Chronique | Nahja Mora - AHFHAOTA

Pierre Sopor 17 mai 2022

Le concept de l'album AHFHAOTA remonte à une quinzaine d'années, en 2005, mais Josef Saint ne se sentait alors pas capable d'affronter des sujets tels que l'auto-destruction, les troubles mentaux et l'incapacité à communiquer, devant lui-même faire face à ses propres problèmes. NAHJA MORA a finalement décidé de reprendre cette idée après la sortie en 2019 de Final Realization of Failure, et la création de ce nouvel album a été fortement marquée par le décès du musicien Hobart Blankenburg, une tragédie qui a forcément impacté une musique déjà dure et viscérale.

S'il est une chose qui frappe à l'écoute de AHFHAOTA, c'est justement comme il semble jaillir directement de l'esprit brisé de son créateur pour venir nous prendre nous aussi aux tripes. La voix est torturée et semble s'extirper avec peine et souffrance de distorsions électroniques bruitistes. Expression sonore de la douleur, les experimentations industrielles de NAHJA MORA évoquent SKINNY PUPPY, mais dont on aurait poussé au maximum l'expressivité jusqu'à dresser une toile expressionniste monstrueuse, difforme, faite de désespoir, de détresse et de folie. Entre deux plages dissonantes au violoncelle, quelques riffs de guitare lourds de menace, quelques empilements de samples créant une cacophonie oppressante et anxiogène et les envolées noise aux cris possédés, hantées par quelques âmes en peine piégées dans un piano sinistre (down) on a droit rarement à un morceaux à la structure musicale plus conventionnelle, comme Ash World Grey dont le le rythme plus rapide ne dégage finalement qu'angoisse et panique. L'écoute se fait étouffante, douloureuse même, au point que la conclusion particulièrement agressive d'in the Field arrive néanmoins comme un soulagement après la difficile traversée de l'enchaînement to the dawn of a Knife / Cairo Aflame et leurs sanglots hurlés à déchirer l'âme.

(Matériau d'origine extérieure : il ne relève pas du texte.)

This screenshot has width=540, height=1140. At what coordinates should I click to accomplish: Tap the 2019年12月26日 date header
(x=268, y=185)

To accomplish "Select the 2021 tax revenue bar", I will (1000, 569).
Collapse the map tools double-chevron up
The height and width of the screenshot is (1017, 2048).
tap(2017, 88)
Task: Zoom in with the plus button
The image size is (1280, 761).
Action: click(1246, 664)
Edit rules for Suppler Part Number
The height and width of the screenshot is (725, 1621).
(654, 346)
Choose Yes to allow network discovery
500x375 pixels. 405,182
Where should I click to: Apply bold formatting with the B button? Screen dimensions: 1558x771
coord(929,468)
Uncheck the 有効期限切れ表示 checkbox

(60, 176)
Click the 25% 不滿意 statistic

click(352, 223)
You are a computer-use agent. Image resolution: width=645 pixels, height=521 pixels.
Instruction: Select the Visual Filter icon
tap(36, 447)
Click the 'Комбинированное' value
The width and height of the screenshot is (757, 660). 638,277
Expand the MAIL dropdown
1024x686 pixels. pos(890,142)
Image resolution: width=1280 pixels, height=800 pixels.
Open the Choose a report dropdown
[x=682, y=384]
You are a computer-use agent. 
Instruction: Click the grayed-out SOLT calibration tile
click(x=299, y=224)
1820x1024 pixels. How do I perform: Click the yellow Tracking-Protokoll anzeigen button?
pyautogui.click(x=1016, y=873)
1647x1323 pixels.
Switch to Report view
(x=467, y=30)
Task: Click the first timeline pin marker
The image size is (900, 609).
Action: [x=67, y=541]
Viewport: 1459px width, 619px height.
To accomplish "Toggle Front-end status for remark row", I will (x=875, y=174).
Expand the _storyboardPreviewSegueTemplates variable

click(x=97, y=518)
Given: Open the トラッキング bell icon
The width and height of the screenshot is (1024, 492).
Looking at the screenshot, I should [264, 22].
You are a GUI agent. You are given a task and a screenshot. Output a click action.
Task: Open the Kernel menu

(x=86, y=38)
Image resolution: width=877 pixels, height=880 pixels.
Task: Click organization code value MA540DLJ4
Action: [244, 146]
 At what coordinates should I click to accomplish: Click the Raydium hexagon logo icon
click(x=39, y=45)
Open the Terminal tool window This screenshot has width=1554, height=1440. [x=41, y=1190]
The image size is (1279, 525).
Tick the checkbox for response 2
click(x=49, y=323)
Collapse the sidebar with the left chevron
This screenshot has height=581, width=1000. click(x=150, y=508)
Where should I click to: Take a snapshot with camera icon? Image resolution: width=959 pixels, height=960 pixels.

NAHJA MORA a réussi son pari : AHFHAOTA est une traversée bouleversante pour ceux qui seront touchés. L'album est un concentré de noirceur et de douleur, un chaos industriel asphyxiant et parfois assourdissant au sein duquel la voix humaine lutte de toutes les forces de son désespoir pour se faire entendre, pour exister. Ce n'est pas un disque facile à écouter (et probablement qu'il a été difficile à créer également) mais l'album nous fait ressentir physiquement l'angoisse de son auteur qui se noie dans un tumulte d'émotions sans parvenir à retrouver son souffle. On évitera de le passer en soirée entre amis, mais le résultat est aussi dérangeant que saisissant.